▶ Tasks and exercises
- 1) In the text on Manhattan street trees, how many trees in total does the dataset contain?
- 2) List every basic question the author of the text on Manhattan street trees started with.

▶ Text shown
Exploratory Data Visualization of Manhattan Street Trees
Contributed by Belinda Kanpetch. She is currently in the NYC Data Science Academy 12 week full time Data Science Bootcamp program taking place between April 11th to July 1st, 2016. This post is based on her first class project - R visualization (due on the 2nd week of the program).
The skills the author demoed here can be learned through taking Data Science with Machine Learning bootcamp with NYC Data Science Academy.
Why Street Trees?
The New York City street tree can sometimes be taken for granted or go unnoticed. Located along paths of travel they stand steady and patient; quietly going about their business of filtering out pollutants in our air, bringing us oxygen, providing shade during the warmer months, blocking winds during cold seasons, and relieving our sewer systems during heavy rainfall. All of this while beautifying our streets and neighborhoods. Some recent data studies have found a link between presence of streets and lower stress levels in urban citizens.
So what makes a street tree different from any other tree? Mainly its location. A street tree is defined as any tree that lives within the public right of way; not in a park or on private property. Although they reside in the public right of way (or within the jurisdiction of The Department of Transportation) they are the property of and cared for by the NYC Department of Parks and Recreation.
With the intent to understand the data and explore what the data was telling me I started with some very basic questions:
- How many street trees are there in Manhattan?
- How many different species are there?
- What is the general condition of the street trees?
- What is the distribution of species by community district?
- Is there a connection between median income of a community district to the number of street trees?
The Data Set
The dataset used for this exploratory visualization was downloaded from the NYC Open Data Portal and was collected as part of TreeCount!2015, a street tree census maintained by the NYC Department of Park and Recreation. The first census count was 1995 and has been conducted every 10 years by trained volunteers.
Some challenges with this dataset involved missing values in the form of unidentifiable species types. There were 2285 observations with unclassifiable species type, 487 observations that had unclassifiable community districts, geographic information (longitude and latitude) were character strings that had to be split into different variables, and species codes were given by 4 letter characters without any reference to genus, species, or cultivar and I had to find another dataset to decipher that code.
Visualizing the data
A quick summary of the dataset revealed a total of 51,660 trees total in Manhattan with 91 identifiable species with one ‘species’ as missing values.

▶ Data for analysis
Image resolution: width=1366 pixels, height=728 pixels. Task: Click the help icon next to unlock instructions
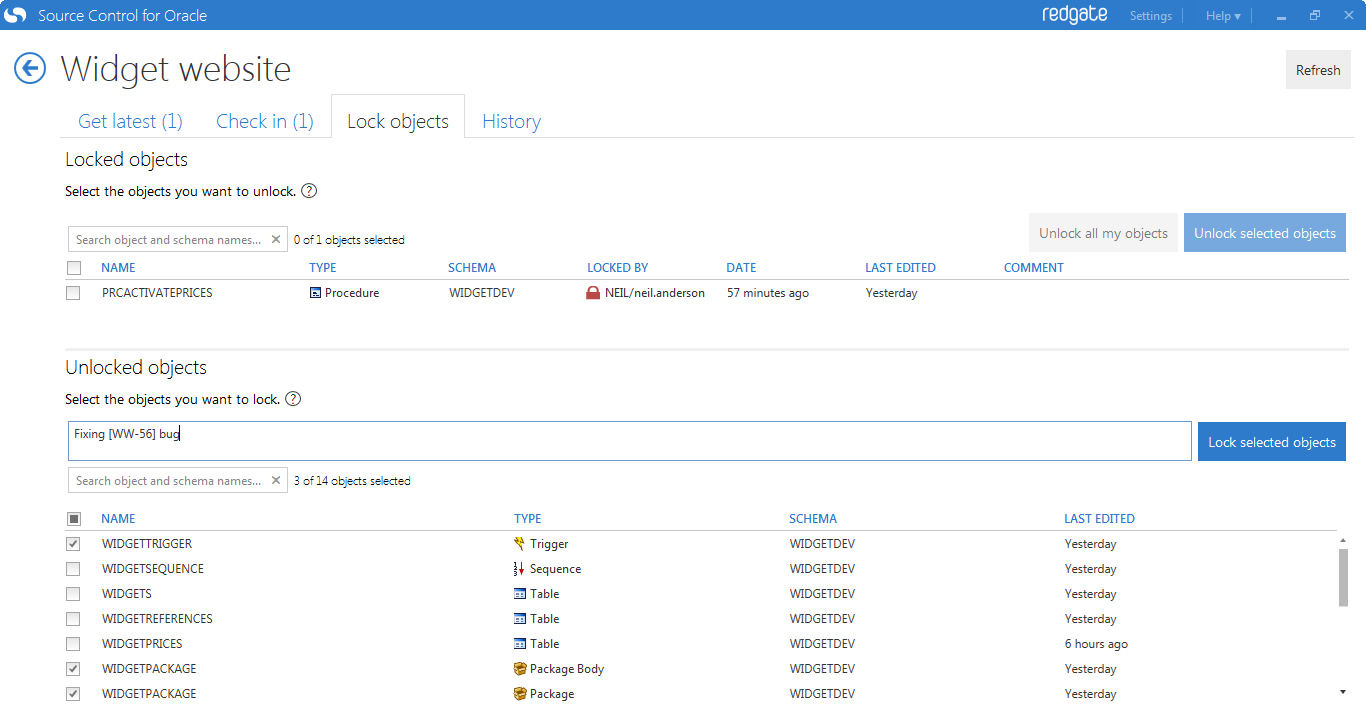[x=309, y=191]
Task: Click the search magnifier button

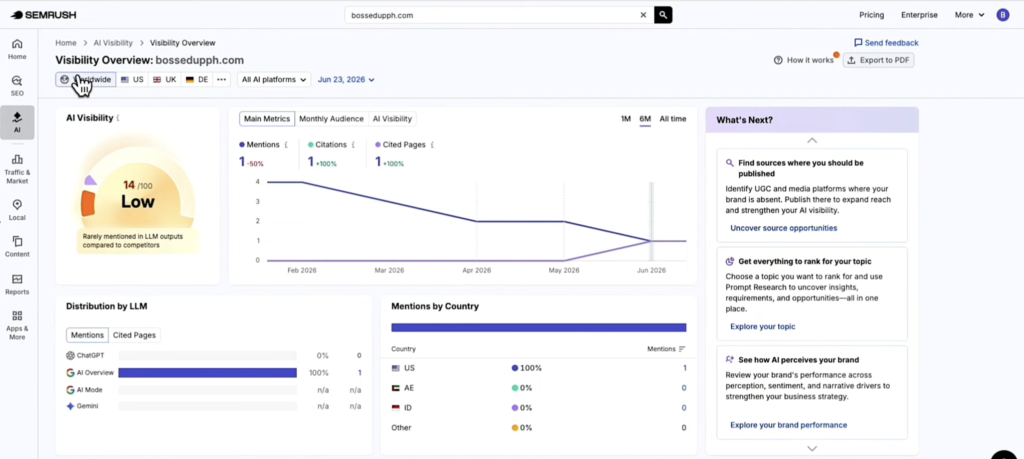Action: pos(663,14)
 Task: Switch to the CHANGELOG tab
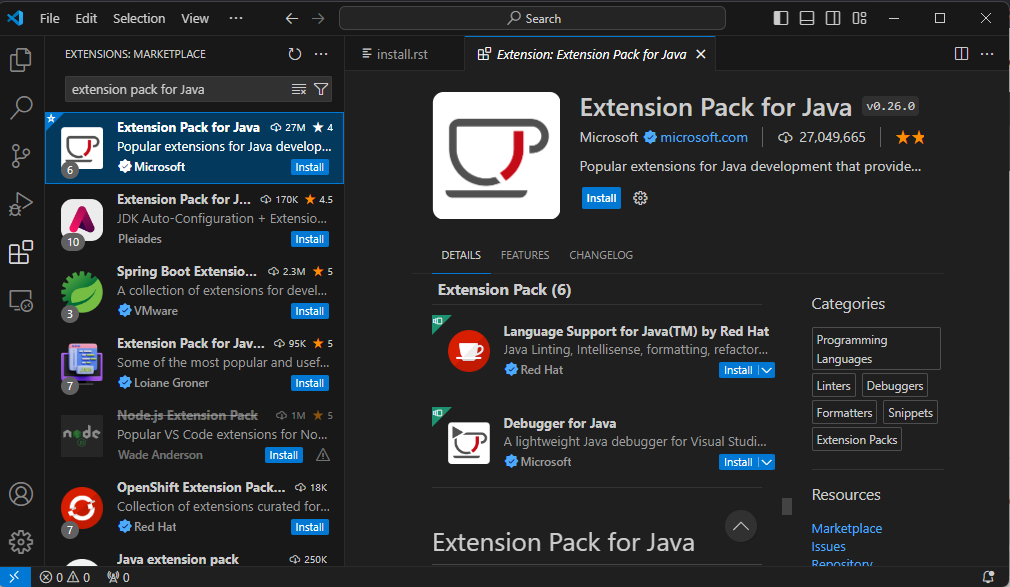click(x=601, y=255)
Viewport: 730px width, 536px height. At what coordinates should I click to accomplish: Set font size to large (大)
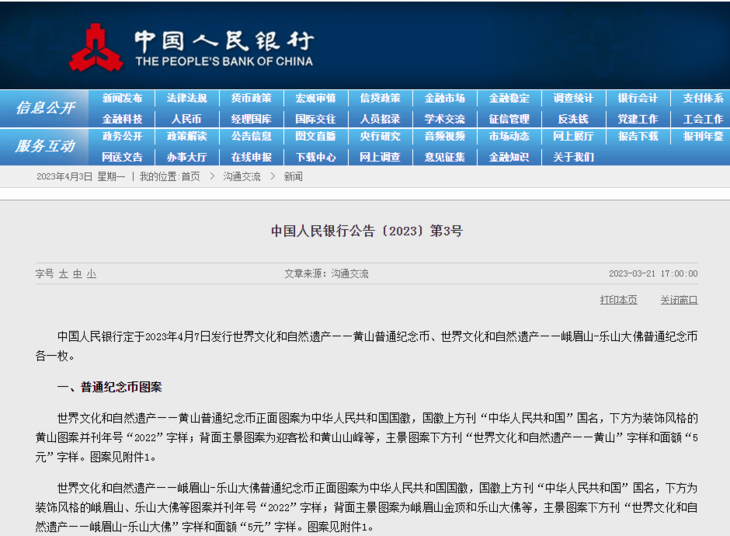63,273
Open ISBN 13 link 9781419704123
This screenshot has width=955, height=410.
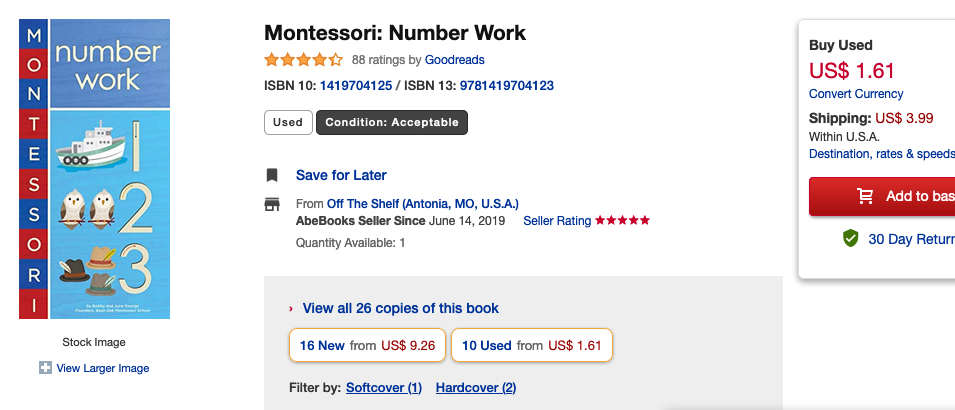(x=507, y=86)
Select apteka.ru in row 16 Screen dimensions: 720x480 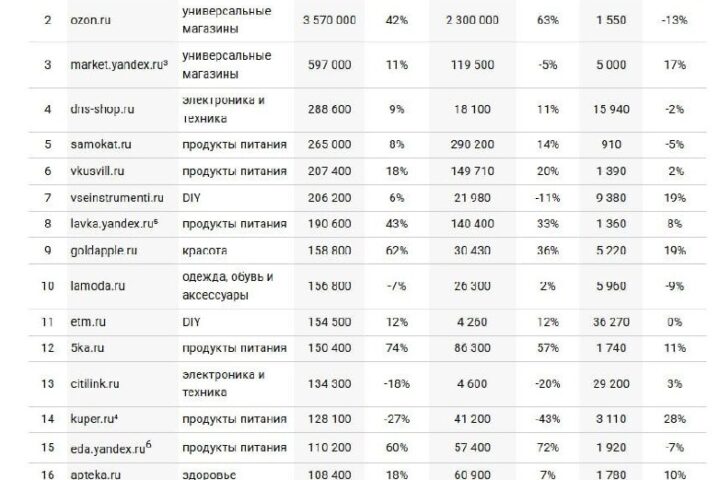(96, 474)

▶ Solved problems
- 1) 51,660 trees

- 2)
- How many street trees are there in Manhattan?
- How many different species are there?
- What is the general condition of the street trees?
- What is the distribution of species by community district?
- Is there a connection between median income of a community district to the number of street trees?